━━━ Excerpt to read
But the whole idea of corporate personhood comes out of the 14th Amendment, not the 1st.

I really don't see a 1st Amendment issue limiting corporate spending during elections.

I do think that this decision will ultimately ruin any sort of campaign finance reform. The only way to deal with it is to amend the Constitution to make it clear that money is not speech and corporate influence may be limited legally.

http://www.nationaljournal.com/njonline/rulesofthegame.php

Lorenzo said...

Large corporations have vastly more total financial resources than unions. (Though when was the last time a union went bust?) But when it comes to money to put into advocacy, things change dramatically.

Corporations are people acting together for common purposes. Corporations include non-profits and the University of Oxford. What the majority of the Supreme Court said was that the First Amendment limited government power over speech in general and picking and choosing which corporations could participate in public debate and when was not on.

Personally, I would prefer to have the advocacy out in the open, where it can be seen. Moreover, limiting the right to speak also limits the right to hear. Which is really the point.

Travis said...

"But the whole idea of corporate personhood comes out of the 14th Amendment, not the 1st."

No it doesn't. It has origins dating back into English law before the founding of the US and a long history of use in the US. Originally it may have been intended more as a descriptor then an actual legal status. But that hasn't been the case for over a hundred years.
━━━━━━
_Required task_: Resume the comment thread above on corporate personhood and campaign spending, starting right after its final sentence.
━━━ Dataset entries
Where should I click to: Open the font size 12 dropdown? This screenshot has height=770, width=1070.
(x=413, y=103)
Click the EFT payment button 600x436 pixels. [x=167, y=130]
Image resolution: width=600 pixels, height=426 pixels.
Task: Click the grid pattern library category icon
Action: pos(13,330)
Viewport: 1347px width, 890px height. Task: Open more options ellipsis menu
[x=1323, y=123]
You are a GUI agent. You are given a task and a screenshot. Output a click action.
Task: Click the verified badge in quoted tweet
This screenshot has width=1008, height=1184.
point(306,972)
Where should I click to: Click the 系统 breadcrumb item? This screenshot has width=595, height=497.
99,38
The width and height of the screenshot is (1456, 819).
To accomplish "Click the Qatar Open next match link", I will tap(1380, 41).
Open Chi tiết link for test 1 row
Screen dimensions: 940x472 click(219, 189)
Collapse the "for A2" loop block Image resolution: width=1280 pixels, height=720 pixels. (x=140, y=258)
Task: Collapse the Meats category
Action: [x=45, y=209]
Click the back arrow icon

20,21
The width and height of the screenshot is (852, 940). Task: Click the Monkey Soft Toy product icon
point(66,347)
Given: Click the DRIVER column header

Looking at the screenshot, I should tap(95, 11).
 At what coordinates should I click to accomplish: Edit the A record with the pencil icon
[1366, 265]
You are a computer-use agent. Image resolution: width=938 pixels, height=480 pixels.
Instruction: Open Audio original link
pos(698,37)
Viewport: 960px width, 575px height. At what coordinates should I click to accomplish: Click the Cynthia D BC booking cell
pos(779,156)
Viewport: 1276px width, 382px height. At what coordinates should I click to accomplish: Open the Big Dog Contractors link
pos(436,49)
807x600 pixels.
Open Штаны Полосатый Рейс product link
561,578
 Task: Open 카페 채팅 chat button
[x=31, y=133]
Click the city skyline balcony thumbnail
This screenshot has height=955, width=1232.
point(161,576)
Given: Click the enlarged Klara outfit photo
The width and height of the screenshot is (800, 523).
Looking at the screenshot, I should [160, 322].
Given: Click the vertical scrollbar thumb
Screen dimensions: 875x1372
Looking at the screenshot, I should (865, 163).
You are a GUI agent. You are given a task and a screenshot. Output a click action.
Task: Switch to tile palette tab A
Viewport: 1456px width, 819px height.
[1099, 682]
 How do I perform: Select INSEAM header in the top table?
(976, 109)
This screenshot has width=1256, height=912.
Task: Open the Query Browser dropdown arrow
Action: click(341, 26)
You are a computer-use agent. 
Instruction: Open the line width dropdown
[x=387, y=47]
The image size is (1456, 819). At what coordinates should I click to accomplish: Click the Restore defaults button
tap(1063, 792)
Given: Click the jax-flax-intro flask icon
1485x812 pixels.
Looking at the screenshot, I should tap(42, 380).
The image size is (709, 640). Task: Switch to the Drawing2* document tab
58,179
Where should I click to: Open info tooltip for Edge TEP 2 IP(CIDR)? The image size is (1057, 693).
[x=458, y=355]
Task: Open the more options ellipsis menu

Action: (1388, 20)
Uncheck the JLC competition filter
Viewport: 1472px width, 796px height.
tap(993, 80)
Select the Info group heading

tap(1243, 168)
━━━━━━
_Exercise result_:
Modernly we have 1 U.S.C. §1,"In determining the meaning of any Act of Congress, unless the context indicates otherwise-- the words "person" and "whoever" include corporations, companies, associations, firms, partnerships, societies, and joint stock companies, as well as individuals".

Travis said...

The 14th Amendment deals with extending legal protections to limit state interference with rights rather then only federal interference.

Lobo said...

I think we're at a point where we need to amend the Constitution. I have no idea what it will look like, but it should probably make sure every candidate has access to an equal playing field. As it is now, to extend Marty's race analogy, what we have is a race where corporations get to start 10 feet away from the finish line while everyone else has to run the full confidence course. Maybe the time has come to draw the line. Does it go against the spirit of the Constitution? Maybe, maybe not. But the framers had enough foresight to install a corrective tool for these situations.

Corporations are no more people than cars are people. Without humans around to drive, they're just papers sitting in a file cabinet somewhere. On the other hand, you can make the case that a corporation is the vehicle by which real people pursue a common goal.

The real question is about fairness. We seem to have a situation where corporate money sucks the proverbial air out of the room and makes it nearly impossible for everyone else to defend their own interests. While it may be unfair to prevent corporations to defend their interests via political contributions and activities, if you ask me it's a whole lot more unfair to allow corporations to prevent everyone else from defending their interests.

As always the real problem is the politicians who enable them, but we can't get at them while they are given nearly unlimited cover from corporate money. Remove the corporate money from the equation and then elections become a lot more equitable.

Marty S said...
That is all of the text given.